Côté paroles, avec sa chronique de la vie ordinaire des jeunes des Midlands, avec ces écrits autobiographiques amers, nostalgiques ("Weak Become Heroes") ou dépressifs (le magnifique "Stay Positive"), avec ses histoires de filles, de drogue, de junk food, de jeux vidéo et de désœuvrement, il perpétue la tradition anglaise du commentaire social caustique représentée en leurs temps par Ray Davies, les Specials ou Billy Bragg. Ce sont des saynètes, qu'il met en scène, comme cette discussion imaginaire entre un adepte de weed et un hooligan enivré, s'opposant sur les risques respectifs de leurs drogues de prédilection ("The Irony of It All").

Avec son débit plus parlé que saccadé, Mike Skinner donne dans la spoken poetry plutôt que dans le rap. Il est le poète de l'Angleterre post-rave, tout comme John Cooper Clarke a été celui de l'après-punk. Et comme chez ce dernier la musique, qui paraît d'abord fonctionnelle, secondaire, vectrice d'ambiances, s'avère absolument décisive au fur et à mesure des écoutes.

Tout, chez The Streets, renvoie à son pays.
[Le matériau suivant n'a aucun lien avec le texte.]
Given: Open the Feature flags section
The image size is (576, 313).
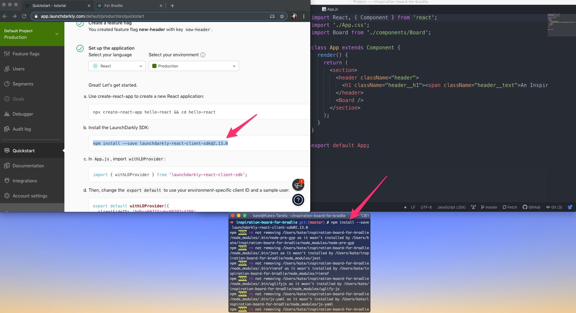Looking at the screenshot, I should (x=26, y=54).
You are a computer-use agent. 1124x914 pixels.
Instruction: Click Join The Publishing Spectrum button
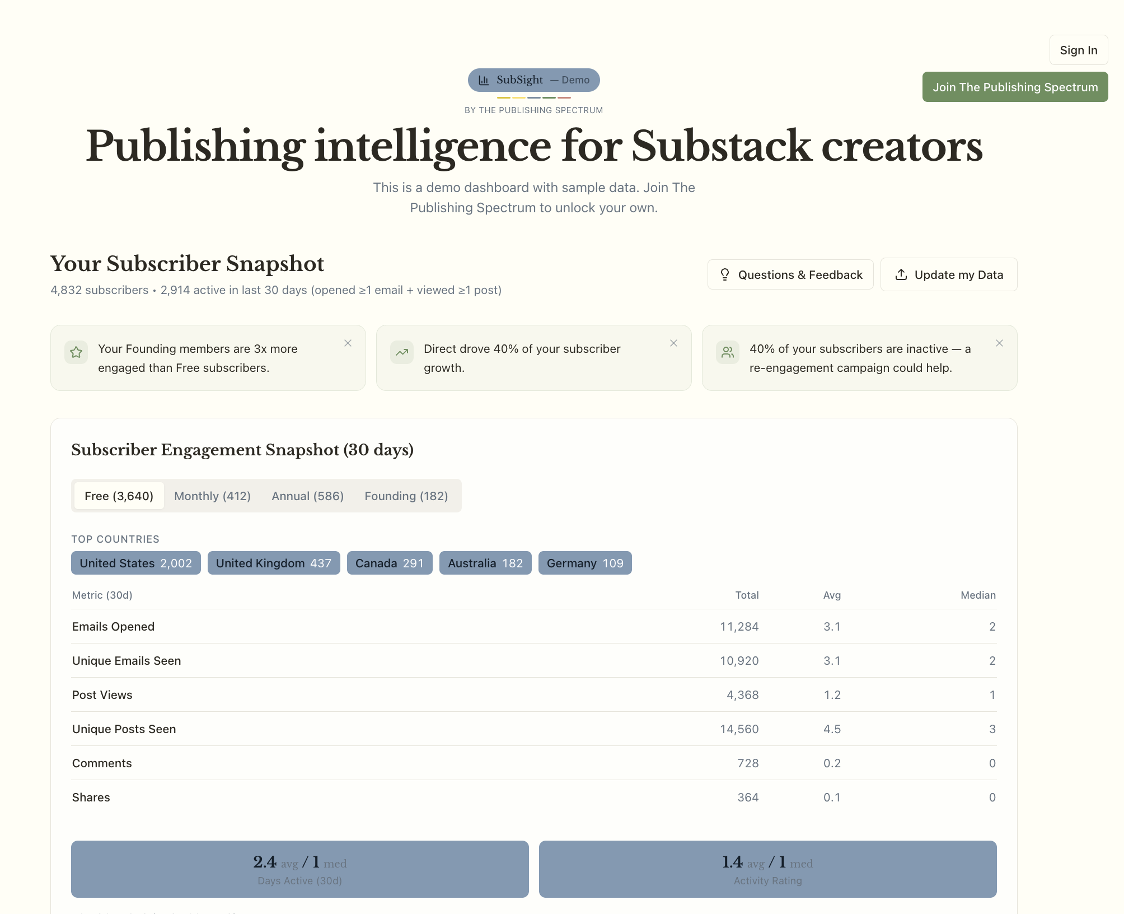click(1015, 87)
Il use de l'accent cockney, il dit plus facilement "oï" que "yo", et il prend bien soin de ne jamais singer les modèles venus d'Outre-Atlantique.

Around here we say birds, not bitches

... proclame-t-il d'ailleurs, sur le bien nommé "Let's Push Things Forward", se moquant de l'argot américain que certains Britanniques ont bêtement cherché à importer dans leur musique.

Si seulement les apprentis rappeurs d'Europe retenaient la leçon… Mais il n'est pas dit, malgré les éloges réservés à Original Pirate Material, qu'ils aient tous eu le loisir d'écouter ce quasi-rap so british, si délicieusement bâtard, si métissé, si différent de tout ce qu'ils ont pu connaître.